Unless you were willing to break up those two with anti-trust actions this was the most fair.

@ted Erosion of net neutrality + ISPs also being content producers is pretty much a path to disaster

@cwebber @ted At one point the most valuable thing to deliver over the wires was phone calls, so the wires were owned by The Phone Company. Now the most valuable thing to deliver over the wires is media, so the wires are ending up being owned by The Media Company.

@ted @cwebber I think that as long as the United States relies on a model where the distribution infrastructure, even the airwaves themselves, must be "owned", this is unavoidable. The only viable alternative I can see is a model where the physical infrastructure is owned by the government and operated under an open access model. There has been a movement since at least the early '00s to do this for wireless spectrum. en.wikipedia.org/wiki/Open_spe

@freakazoid @cwebber I agree with you that the last-mile needs to be owned by the local gov't.

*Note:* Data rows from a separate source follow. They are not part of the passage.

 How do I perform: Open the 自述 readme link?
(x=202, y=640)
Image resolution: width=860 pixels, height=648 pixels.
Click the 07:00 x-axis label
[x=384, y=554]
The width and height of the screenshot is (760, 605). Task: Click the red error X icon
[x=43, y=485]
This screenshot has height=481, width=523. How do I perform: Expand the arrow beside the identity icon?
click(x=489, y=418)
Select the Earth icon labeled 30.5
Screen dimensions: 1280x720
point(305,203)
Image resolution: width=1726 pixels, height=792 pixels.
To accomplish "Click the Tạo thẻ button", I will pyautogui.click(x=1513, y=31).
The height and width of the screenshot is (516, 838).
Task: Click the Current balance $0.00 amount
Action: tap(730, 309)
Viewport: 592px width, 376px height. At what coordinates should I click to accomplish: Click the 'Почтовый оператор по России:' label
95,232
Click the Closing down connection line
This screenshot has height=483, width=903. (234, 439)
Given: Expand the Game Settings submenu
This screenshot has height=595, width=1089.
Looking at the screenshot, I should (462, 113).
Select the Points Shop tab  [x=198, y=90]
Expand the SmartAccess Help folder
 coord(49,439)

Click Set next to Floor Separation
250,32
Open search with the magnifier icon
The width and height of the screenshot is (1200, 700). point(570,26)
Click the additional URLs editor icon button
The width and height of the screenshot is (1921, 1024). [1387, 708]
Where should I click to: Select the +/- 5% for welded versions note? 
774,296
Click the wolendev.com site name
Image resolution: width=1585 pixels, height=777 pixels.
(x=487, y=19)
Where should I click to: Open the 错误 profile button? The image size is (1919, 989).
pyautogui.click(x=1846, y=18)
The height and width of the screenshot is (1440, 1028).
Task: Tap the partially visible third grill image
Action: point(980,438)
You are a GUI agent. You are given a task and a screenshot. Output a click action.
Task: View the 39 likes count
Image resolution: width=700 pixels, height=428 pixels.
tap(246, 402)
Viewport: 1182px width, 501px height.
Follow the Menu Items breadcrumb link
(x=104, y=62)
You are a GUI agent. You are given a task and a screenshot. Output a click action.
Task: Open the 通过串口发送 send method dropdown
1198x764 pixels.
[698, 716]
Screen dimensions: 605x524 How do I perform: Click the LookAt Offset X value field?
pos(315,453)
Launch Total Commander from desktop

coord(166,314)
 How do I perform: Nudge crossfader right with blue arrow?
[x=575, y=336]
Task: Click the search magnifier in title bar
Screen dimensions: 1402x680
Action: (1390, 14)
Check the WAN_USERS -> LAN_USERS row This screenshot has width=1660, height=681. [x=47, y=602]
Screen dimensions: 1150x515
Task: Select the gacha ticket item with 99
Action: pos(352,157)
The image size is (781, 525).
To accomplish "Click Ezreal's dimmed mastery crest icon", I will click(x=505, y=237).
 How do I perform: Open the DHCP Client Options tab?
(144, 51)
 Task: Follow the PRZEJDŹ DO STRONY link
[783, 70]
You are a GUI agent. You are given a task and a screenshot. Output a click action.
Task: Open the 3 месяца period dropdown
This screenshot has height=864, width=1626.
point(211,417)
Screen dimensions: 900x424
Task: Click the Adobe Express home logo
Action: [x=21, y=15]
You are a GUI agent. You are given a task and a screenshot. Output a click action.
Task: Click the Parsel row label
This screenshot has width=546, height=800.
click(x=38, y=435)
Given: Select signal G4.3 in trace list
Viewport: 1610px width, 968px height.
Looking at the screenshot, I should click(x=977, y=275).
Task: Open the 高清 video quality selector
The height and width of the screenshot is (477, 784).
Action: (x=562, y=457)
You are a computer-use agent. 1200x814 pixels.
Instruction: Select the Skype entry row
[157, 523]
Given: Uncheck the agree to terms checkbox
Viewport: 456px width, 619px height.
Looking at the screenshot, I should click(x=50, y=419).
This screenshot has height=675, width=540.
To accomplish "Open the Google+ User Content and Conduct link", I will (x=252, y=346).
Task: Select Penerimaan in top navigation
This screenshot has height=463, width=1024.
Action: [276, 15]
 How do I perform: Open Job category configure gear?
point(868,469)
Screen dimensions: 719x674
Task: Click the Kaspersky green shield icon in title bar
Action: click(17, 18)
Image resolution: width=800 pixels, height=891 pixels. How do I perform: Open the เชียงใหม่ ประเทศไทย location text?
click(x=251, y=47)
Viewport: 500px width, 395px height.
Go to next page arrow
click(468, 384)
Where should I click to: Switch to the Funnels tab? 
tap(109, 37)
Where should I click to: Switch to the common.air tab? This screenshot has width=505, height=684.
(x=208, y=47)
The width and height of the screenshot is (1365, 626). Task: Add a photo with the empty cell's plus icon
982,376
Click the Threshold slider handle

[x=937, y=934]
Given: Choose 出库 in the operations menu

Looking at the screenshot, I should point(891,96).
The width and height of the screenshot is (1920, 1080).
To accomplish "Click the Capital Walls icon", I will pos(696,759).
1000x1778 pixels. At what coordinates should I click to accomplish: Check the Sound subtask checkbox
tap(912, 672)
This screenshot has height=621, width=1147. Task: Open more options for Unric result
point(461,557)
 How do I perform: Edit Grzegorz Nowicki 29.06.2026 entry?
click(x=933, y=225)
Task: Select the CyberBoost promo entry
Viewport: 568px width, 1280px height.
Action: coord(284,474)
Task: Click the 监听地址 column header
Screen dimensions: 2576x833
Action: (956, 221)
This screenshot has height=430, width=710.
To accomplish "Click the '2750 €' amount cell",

I'd make a different case in that I think that it is a critical resource that should be managed like water/sewer/electrical etc.

I'd be willing to trade wireless ownership to get the wires owned by the public. I still view wireless as a bit of a luxury.

@ted @freakazoid There's no reason if the internet was a public utility that you couldn't set up home wireless routers anyway.

@cwebber @ted I think wireless is far easier to do politically, because nobody built the air. If by "managed like" you mean "grant a monopoly to a private company that will then only barely be accountable" then I strongly disagree. That's how we got into this mess in the first place. For-profits need to be kept out of the operation entirely.

@ted @cwebber I live in a city with two different water systems, one operated by a private company with a regional monopoly, and the other directly by the government. The one operated by the government is *far* better.

MRU 0001 (Sean) @freakazoid

@cwebber @ted There are also a few cities that have their own power systems, and they are both cheaper and more reliable than the one operated by PG&E.